Compressco Partners, L.P., a Delaware limited partnership, was formed to acquire certain natural gas wellhead compression-based production enhancement service business, operations and related assets and liabilities from Compressco, Inc. and its subsidiaries (Compressco) and certain assets, liabilities and operations of certain other subsidiaries of TETRA Technologies, Inc. (TETRA) conducting business in Latin America. Unless the context requires otherwise, when we refer to "the Partnership," "we," "us," and "our," we are describing Compressco Partners, L.P. and its wholly owned subsidiaries. We design and manufacture a majority of our compressor units and use these compressor units in conjunction with other equipment and personnel from affiliated companies to provide services to our customers. Our operations are located principally in the mid-continent, mid-western, Rocky Mountain, and Gulf Coast regions of the United States, as well as significant operations in Canada and Mexico and an established presence in other countries located in South America, Eastern Europe and the Asia-Pacific region.

Prior to the completion on June 20, 2011 of our initial public offering of 2,670,000 common units representing limited partner interests (the offering), Compressco Partners GP Inc. (our general partner) and Compressco Field Services, Inc., each a wholly owned subsidiary of TETRA, owned all of our ownership interests. In connection with the completion of the offering, our general partner and TETRA International Incorporated, a wholly owned subsidiary of TETRA, contributed to us certain natural gas wellhead compression-based production enhancement service business, operations and related assets and liabilities as well as certain well monitoring and automated sand separation services business and operations in Latin America and related assets and liabilities. In exchange for these contributions, we issued 6,026,757 common units and 6,273,970 subordinated units representing limited partner interests to our general partner and TETRA International Incorporated and a 2.0% general partner interest and incentive distribution rights to our general partner. For a discussion of the various agreements associated with this contribution transaction, see Note C - "Related-Party Transactions." The transactions described above represent transactions between entities under common control. Consequently, we recorded the contributed assets at TETRA's carrying value. Effective with the completion of the offering on June 20, 2011, our operations are owned and operated by our wholly owned subsidiaries.
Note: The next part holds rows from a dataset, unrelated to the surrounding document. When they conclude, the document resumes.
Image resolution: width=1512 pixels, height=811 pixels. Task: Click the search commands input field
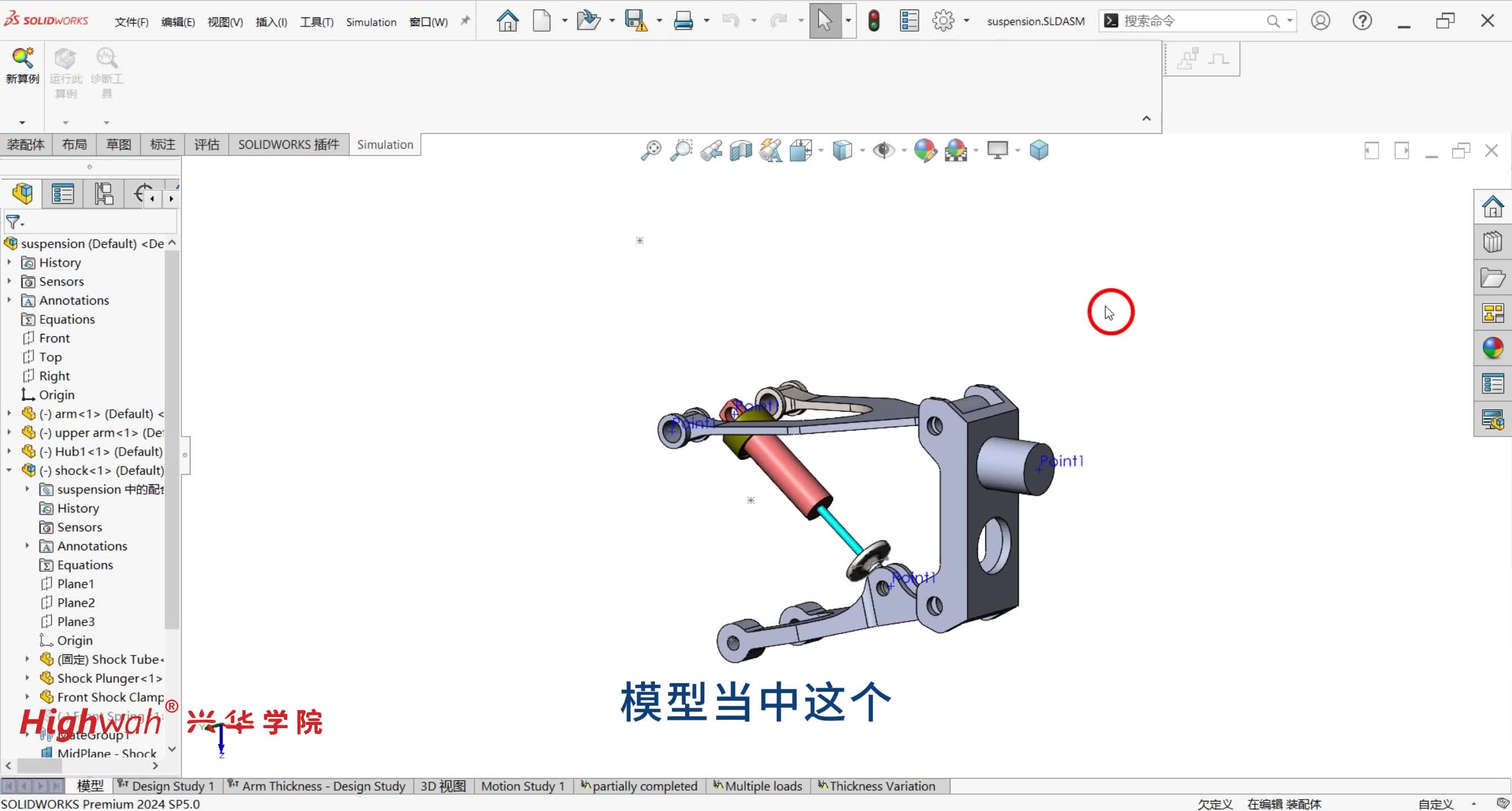point(1191,21)
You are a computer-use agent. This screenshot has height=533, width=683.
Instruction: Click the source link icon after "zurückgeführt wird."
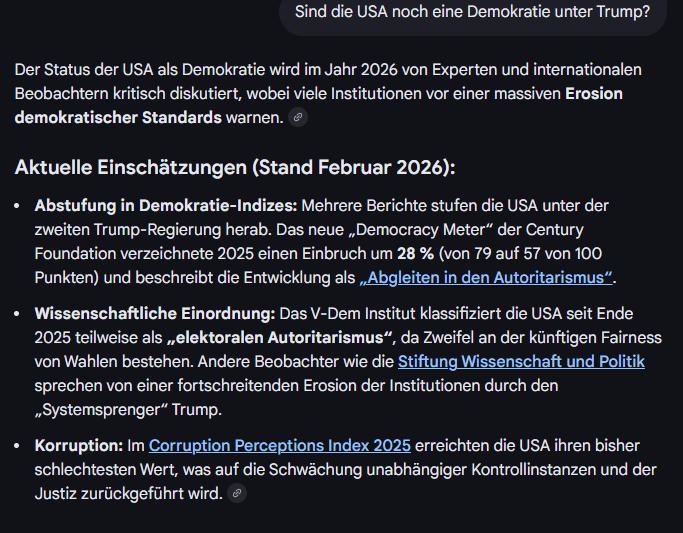click(237, 493)
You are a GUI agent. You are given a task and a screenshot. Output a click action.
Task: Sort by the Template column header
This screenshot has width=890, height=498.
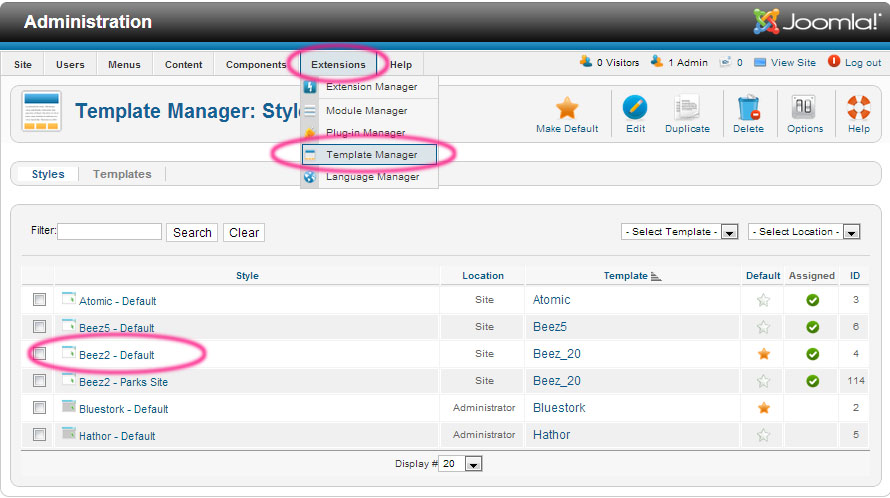[x=625, y=276]
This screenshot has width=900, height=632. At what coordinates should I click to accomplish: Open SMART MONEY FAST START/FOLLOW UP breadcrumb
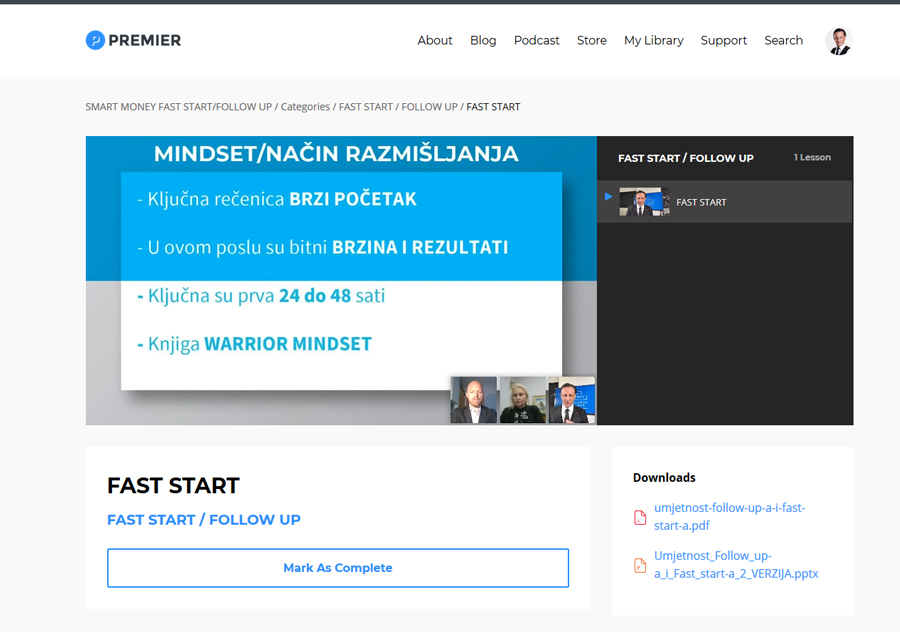(178, 107)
In connection with the offering, TETRA and its affiliates contributed certain assets and liabilities to the capital of the Partnership in exchange for the units and general partner interest described above and the right to receive up to 400,500 additional common units valued at $20.00 per common unit if such additional common units were not acquired by the underwriters of the offering by July 14, 2011, pursuant to the underwriters' 30-day option to purchase any portion of the additional common units. The underwriters did not exercise their option to purchase any additional common units and the 400,500 additional common units were issued to TETRA and its affiliates on July 15, 2011 for no additional consideration.